Myuran Sukumaran Andrew Chan Indonesien Todestrafe
The executions of Andrew Chan (r.) and Myuran Sukumaran (l.) on drugs charges also strained bilateral tiesImage: picture-alliance/MADE NAGI

Those events have included 2013 revelations that Australian intelligence agencies had tapped the phone of Indonesia's president, naval breaches by Australia into Indonesian territorial waters, and Prime Minister Tony Abbott's request that Indonesia reciprocate for Australian aid by sparing two Australians from execution.

Dr Bogais says: "Indonesia was scandalized by the revelation that Australian secret services were spying on the wife of the former President.
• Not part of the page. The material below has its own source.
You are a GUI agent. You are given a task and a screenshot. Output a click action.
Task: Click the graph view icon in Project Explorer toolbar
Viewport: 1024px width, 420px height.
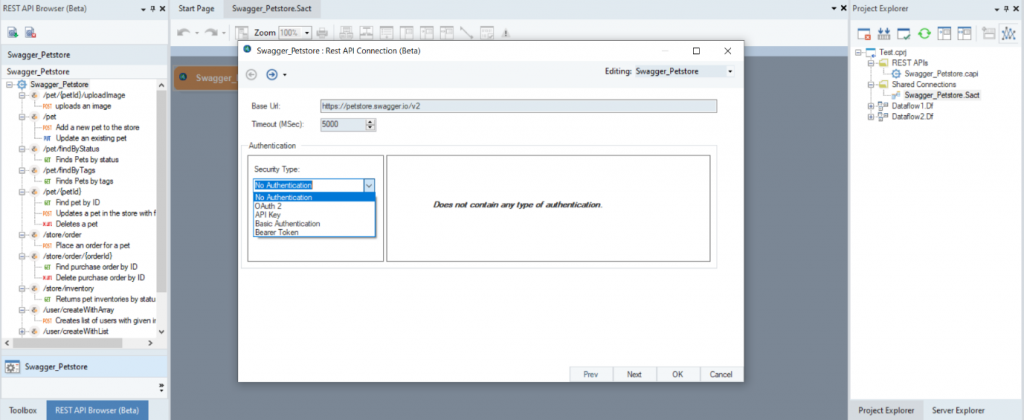(1007, 32)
Indonesia tends to look at Australia as a country that is lecturing them into how to run their own affairs - a Western nation with no regard for their sovereignty."

After international outrage was sparked by Indonesia's April execution of seven foreign nationals, including two Australians, Australia's ambassador returned to Indonesia days before the bribery allegations surfaced.

Professor Hadiz says: "The Indonesians are now saying, 'Look - the international community, with the prodding of Australia, has criticized Indonesia for the executions, but look at what Australia has been doing.' Australia has been turning back boats with little mind for the safety and fate of these refugees. It has put people in detention in conditions that have been reported as being fairly deplorable."

Compounding this, Hadiz says, are the allegations that Canberra "may be paying criminals" in order to achieve its policy goals.

"Indonesia is now saying, 'which one of the two governments is transgressing international norms?' It can't just be Indonesia. It's obvious both are doing so in their different ways."

Dr Bogais says that 20 years ago Australia was considered "the international citizen," but this has radically changed under Abbott's administration. Furthermore, the professor notes how "part of the Australian population actually supports this very radical way," on the basis that they would rather keep the refugee problem beyond the country's coastline.

"So if people die at sea: 'Well that's not okay, but as long as they don't die near the coast of Australia, that is much better.' I think that's something that the Indonesians are taking offense at, and not just the Indonesians either - that is a view all across the region."